[GIVEN INSTRUCTION]
Rewrite the text of the items below as a numbered list, one line per entry, skipping blank lines and leaving out the pictures.

[LISTED RECORDS]

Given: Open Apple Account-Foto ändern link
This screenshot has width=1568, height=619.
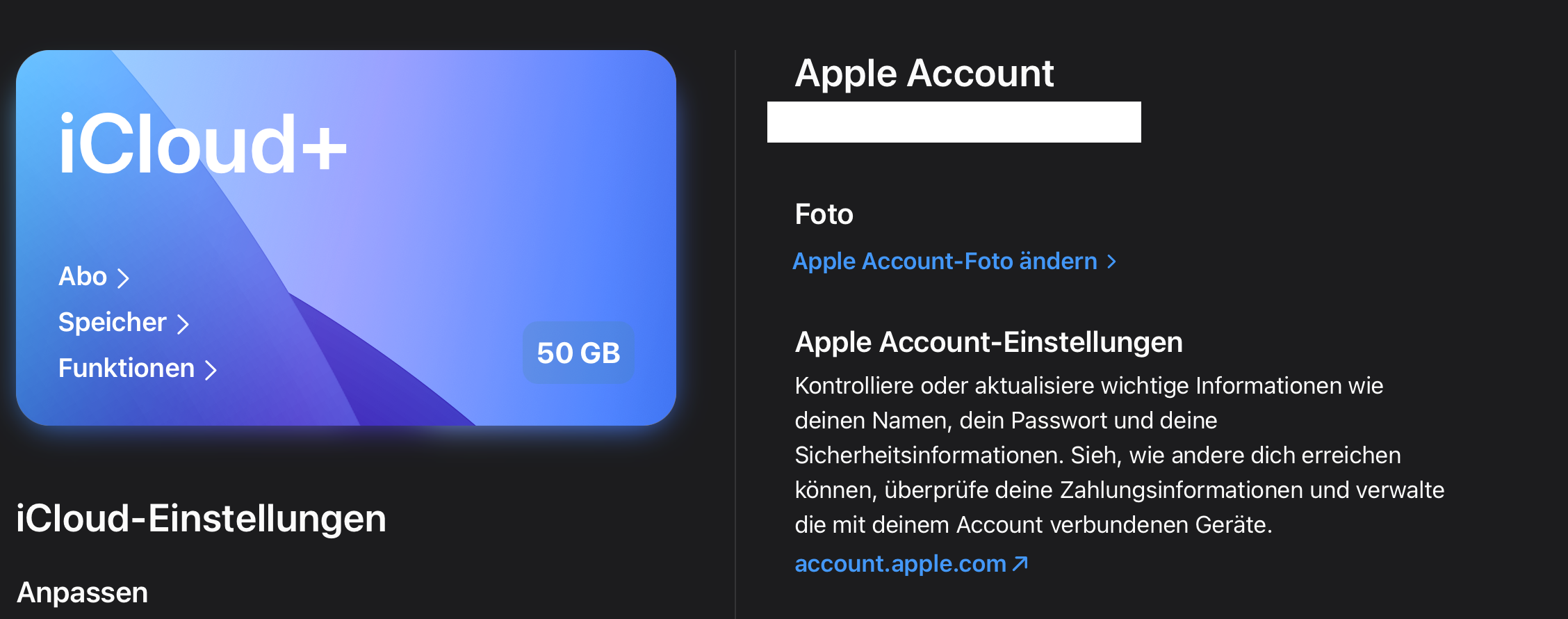Looking at the screenshot, I should (945, 262).
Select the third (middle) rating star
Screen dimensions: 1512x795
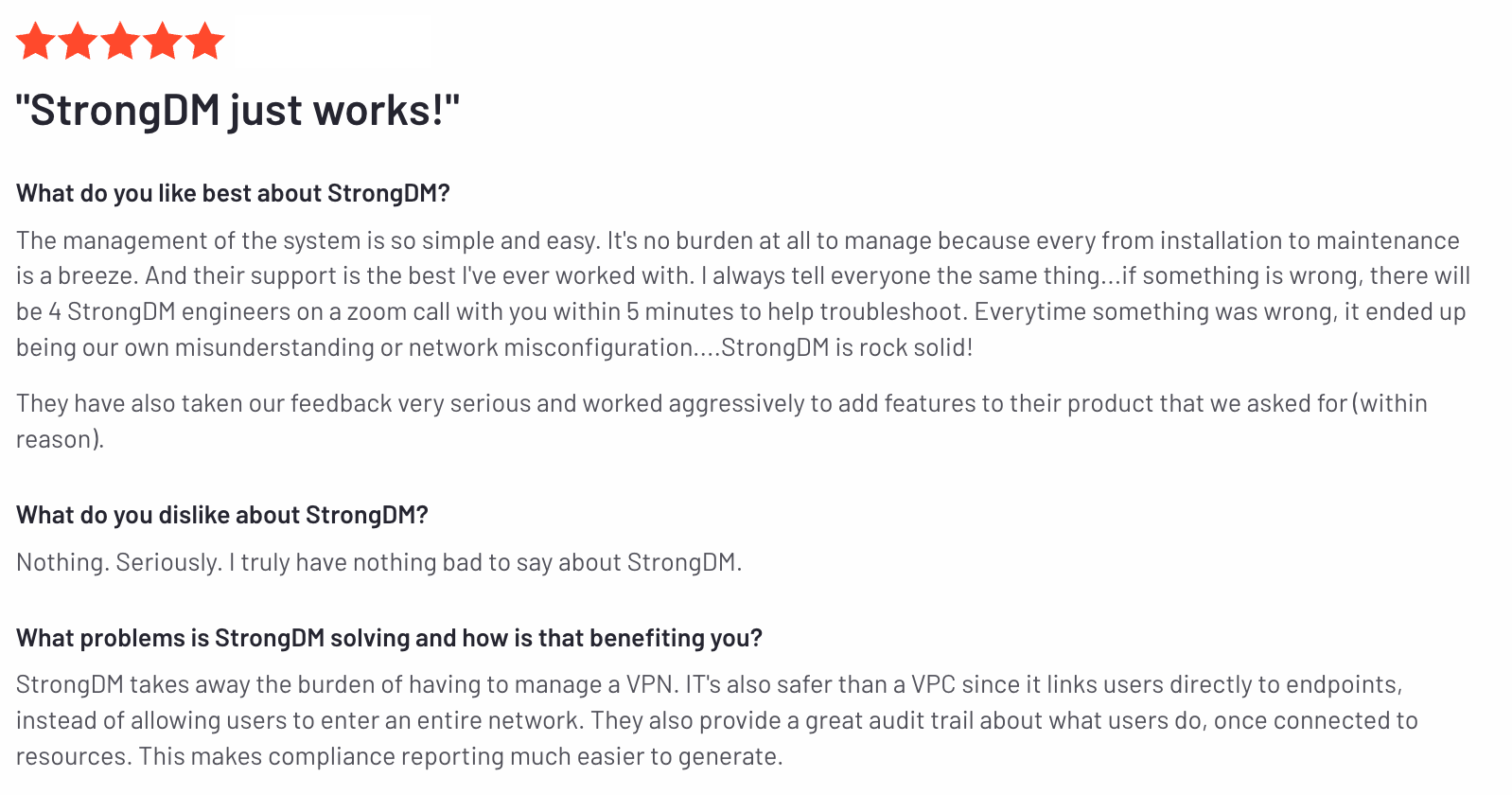[120, 42]
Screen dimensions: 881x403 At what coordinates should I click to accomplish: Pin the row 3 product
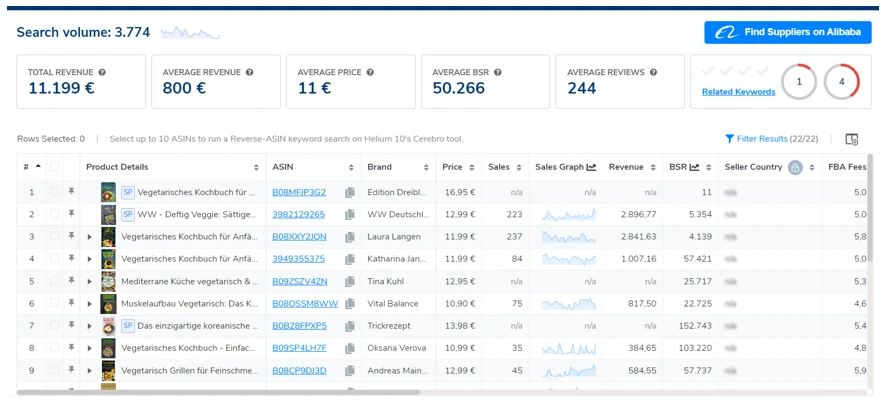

[SOLVED PROBLEM]
1. Given: Open Apple Account-Foto ändern link
2. This screenshot has width=1568, height=619.
3. Looking at the screenshot, I should (945, 262).
4. Select the third (middle) rating star
5. Screen dimensions: 1512x795
6. [120, 42]
7. Screen dimensions: 881x403 At what coordinates should I click to accomplish: Pin the row 3 product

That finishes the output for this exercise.